1 Toen verhief zich de gehele vergadering, en zij hieven hun stem op, en het volk weende in dienzelven nacht.
2 En al de kinderen Israels murmureerden tegen Mozes en tegen Aaron; en de gehele vergadering zeide tot hen: Och, of wij in Egypteland gestorven waren! of, och, of wij in deze woestijn gestorven waren!
3 En waarom brengt ons de HEERE naar dat land, dat wij door het zwaard vallen, en onze vrouwen, en onze kinderkens ten roof worden? Zou het ons niet goed zijn naar Egypte weder te keren?
4 En zij zeiden de een tot den ander: Laat ons een hoofd opwerpen, en wederkeren naar Egypte!
5 Toen vielen Mozes en Aaron op hun aangezichten, voor het aangezicht van de ganse gemeente der vergadering van de kinderen Israels.

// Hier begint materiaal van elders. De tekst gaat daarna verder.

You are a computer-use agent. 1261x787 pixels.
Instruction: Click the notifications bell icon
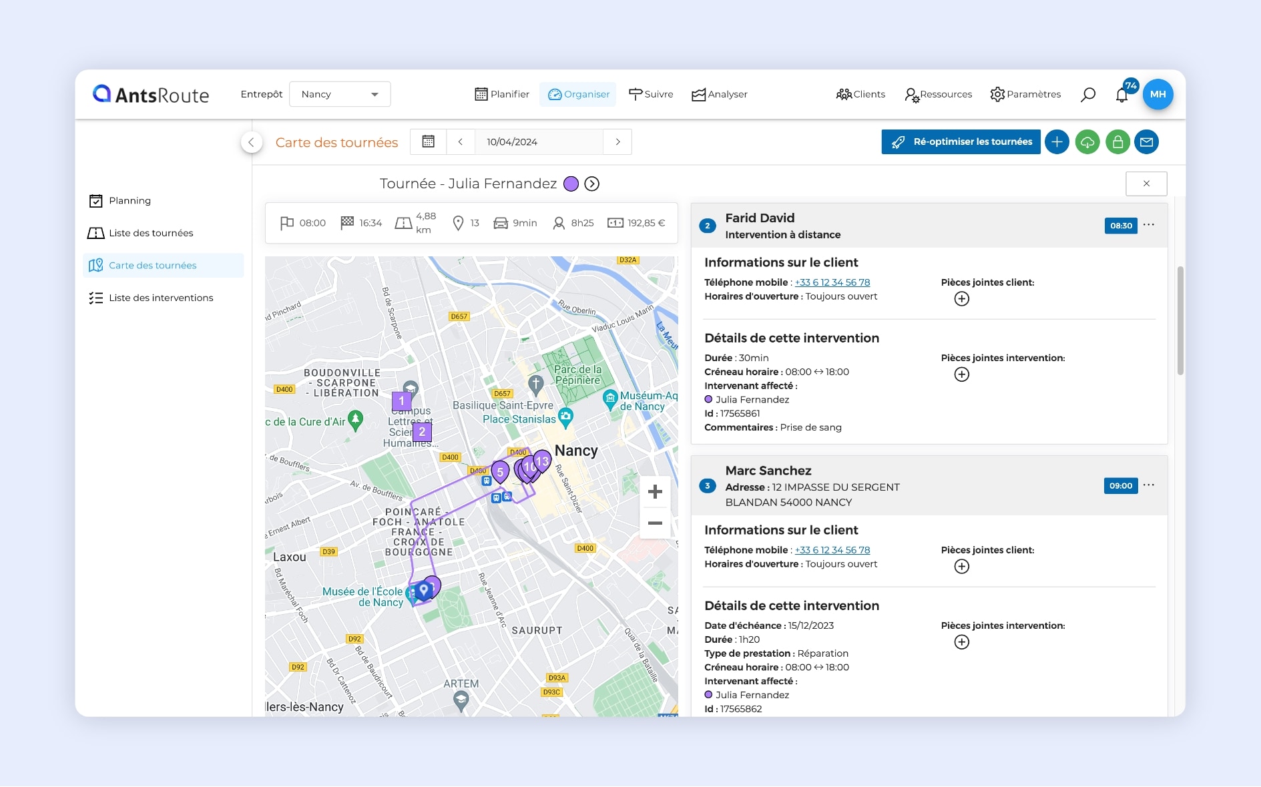(x=1121, y=95)
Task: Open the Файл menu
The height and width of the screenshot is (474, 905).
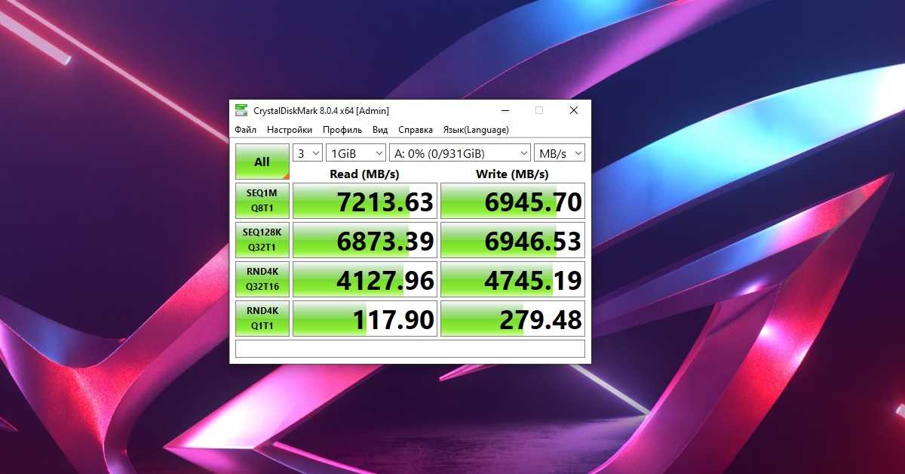Action: coord(246,130)
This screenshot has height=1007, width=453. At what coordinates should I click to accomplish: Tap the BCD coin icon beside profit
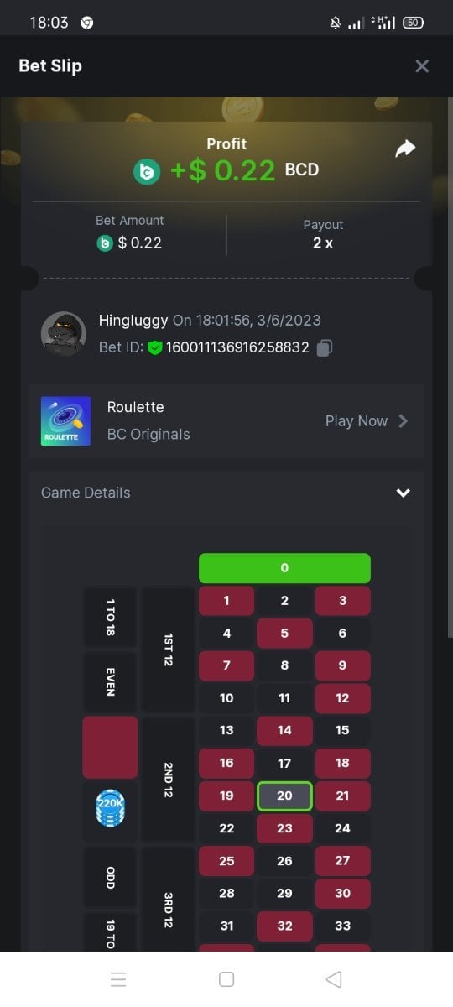[147, 171]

6 En Jozua, de zoon van Nun, en Kaleb, de zoon van Jefunne, zijnde van degenen, die dat land verspied hadden, scheurden hun klederen.
7 En zij spraken tot de ganse vergadering der kinderen Israels, zeggende: Het land, door hetwelk wij getrokken zijn, om hetzelve te verspieden, is een uitermate goed land.
8 Indien de HEERE een welgevallen aan ons heeft, zo zal Hij ons in dat land brengen, en zal ons dat geven; een land, hetwelk van melk en honig is vloeiende.
9 Alleen zijt tegen den HEERE niet wederspannig! en vreest gij niet het volk dezes lands; want zij zijn ons brood! hun schaduw is van hen geweken, en de HEERE is met ons; vreest hen niet!
10 Toen zeide de ganse vergadering, dat men hen met stenen stenigen zoude. Maar de heerlijkheid des HEEREN verscheen in de tent der samenkomst, voor al de kinderen Israels.
11 En de HEERE zeide tot Mozes: Hoe lang zal mij dit volk tergen? En hoe lang zullen zij aan Mij niet geloven, door alle tekenen, die Ik in het midden van hen gedaan heb?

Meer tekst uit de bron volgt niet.